-- Challenge --
Count the lines below that contain the word "heading", and reply with only the number.

======== Record excerpts

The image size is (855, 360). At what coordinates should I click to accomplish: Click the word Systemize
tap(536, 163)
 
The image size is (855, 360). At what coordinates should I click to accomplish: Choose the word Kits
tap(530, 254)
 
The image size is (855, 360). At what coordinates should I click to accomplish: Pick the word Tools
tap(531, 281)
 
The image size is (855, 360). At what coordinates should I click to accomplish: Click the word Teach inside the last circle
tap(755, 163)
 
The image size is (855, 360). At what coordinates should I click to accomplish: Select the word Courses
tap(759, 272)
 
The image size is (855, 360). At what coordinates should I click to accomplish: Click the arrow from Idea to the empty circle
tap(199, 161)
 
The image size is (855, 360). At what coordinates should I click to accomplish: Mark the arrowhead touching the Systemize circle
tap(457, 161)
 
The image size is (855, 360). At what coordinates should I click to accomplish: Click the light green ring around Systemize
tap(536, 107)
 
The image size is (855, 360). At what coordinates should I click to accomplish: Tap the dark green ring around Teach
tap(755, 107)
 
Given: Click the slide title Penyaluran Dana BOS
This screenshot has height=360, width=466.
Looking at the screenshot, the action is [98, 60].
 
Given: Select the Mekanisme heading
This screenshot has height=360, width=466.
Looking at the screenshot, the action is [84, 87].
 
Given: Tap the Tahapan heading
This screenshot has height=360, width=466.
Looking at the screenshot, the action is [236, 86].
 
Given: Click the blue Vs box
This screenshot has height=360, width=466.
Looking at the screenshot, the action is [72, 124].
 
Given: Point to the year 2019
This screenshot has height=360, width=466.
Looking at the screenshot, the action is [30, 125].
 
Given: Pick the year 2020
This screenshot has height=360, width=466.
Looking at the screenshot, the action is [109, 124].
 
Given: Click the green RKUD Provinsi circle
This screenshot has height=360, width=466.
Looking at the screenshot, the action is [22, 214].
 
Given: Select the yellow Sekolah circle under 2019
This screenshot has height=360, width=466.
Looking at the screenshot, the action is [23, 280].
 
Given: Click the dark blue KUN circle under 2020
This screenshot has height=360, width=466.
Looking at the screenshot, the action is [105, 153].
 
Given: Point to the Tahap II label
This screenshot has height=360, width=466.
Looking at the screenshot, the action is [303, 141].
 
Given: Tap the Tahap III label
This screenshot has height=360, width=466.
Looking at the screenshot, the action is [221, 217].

================

-- Result of this exercise --
2